Pixel coordinate grounding data:
━━━━━━━━

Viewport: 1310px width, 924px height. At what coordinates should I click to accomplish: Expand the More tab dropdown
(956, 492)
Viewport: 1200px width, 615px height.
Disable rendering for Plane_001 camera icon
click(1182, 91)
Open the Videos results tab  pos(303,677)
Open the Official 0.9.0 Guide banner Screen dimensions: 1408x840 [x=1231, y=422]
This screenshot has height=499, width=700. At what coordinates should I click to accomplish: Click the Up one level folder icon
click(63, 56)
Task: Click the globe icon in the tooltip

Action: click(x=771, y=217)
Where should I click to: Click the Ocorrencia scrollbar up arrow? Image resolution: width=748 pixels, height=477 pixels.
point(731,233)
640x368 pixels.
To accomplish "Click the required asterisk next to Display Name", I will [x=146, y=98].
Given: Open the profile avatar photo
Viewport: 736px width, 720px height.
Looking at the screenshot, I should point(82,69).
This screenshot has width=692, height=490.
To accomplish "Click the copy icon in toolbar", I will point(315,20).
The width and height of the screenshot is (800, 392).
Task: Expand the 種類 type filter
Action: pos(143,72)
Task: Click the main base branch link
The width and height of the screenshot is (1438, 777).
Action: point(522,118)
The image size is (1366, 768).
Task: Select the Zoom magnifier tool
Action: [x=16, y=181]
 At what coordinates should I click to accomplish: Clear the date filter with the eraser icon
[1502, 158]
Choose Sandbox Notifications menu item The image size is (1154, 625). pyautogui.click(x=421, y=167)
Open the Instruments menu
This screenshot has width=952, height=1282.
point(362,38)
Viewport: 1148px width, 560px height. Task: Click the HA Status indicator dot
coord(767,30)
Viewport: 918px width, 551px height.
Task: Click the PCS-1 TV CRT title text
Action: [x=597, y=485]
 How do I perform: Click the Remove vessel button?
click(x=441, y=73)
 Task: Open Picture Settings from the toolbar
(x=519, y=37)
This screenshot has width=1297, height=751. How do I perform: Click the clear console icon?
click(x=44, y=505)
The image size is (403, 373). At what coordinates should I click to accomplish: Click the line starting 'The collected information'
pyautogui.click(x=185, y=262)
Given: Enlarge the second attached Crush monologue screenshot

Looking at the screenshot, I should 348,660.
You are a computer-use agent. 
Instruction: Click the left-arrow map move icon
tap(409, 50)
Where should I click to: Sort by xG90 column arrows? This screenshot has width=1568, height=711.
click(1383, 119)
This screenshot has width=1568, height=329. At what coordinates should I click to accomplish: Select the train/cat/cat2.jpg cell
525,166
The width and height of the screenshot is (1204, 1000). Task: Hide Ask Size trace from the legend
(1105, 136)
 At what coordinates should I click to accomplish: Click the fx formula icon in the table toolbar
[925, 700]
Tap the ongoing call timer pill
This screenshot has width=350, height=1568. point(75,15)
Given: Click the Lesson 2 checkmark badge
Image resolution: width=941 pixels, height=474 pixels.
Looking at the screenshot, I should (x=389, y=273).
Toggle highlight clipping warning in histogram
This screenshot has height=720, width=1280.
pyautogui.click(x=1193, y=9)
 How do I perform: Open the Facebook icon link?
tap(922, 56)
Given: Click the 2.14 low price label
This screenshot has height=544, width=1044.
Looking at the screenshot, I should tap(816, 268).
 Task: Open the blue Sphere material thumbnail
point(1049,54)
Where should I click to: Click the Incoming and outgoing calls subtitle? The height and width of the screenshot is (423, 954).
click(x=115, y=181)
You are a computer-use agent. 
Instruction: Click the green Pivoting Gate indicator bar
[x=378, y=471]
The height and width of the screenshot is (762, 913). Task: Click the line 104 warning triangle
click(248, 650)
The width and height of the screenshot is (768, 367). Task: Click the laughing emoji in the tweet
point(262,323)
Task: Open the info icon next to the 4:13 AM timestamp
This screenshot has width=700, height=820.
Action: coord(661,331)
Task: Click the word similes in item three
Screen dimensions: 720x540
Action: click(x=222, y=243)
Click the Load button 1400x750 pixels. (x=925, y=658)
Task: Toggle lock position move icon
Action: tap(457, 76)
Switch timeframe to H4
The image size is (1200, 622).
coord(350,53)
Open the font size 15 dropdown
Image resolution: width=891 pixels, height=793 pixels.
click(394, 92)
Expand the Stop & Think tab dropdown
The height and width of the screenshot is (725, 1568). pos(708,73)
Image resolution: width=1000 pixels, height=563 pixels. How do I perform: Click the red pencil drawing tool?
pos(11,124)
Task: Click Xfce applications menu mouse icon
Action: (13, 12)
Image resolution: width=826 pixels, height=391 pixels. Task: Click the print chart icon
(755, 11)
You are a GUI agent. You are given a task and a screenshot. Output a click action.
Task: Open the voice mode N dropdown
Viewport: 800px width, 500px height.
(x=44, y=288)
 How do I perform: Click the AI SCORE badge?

━━━━━━━━

Activity:
The lines to copy are those in the records above containing the word "badge".

Exercise solution:
Given: Click the Lesson 2 checkmark badge
 How do I perform: Click the AI SCORE badge?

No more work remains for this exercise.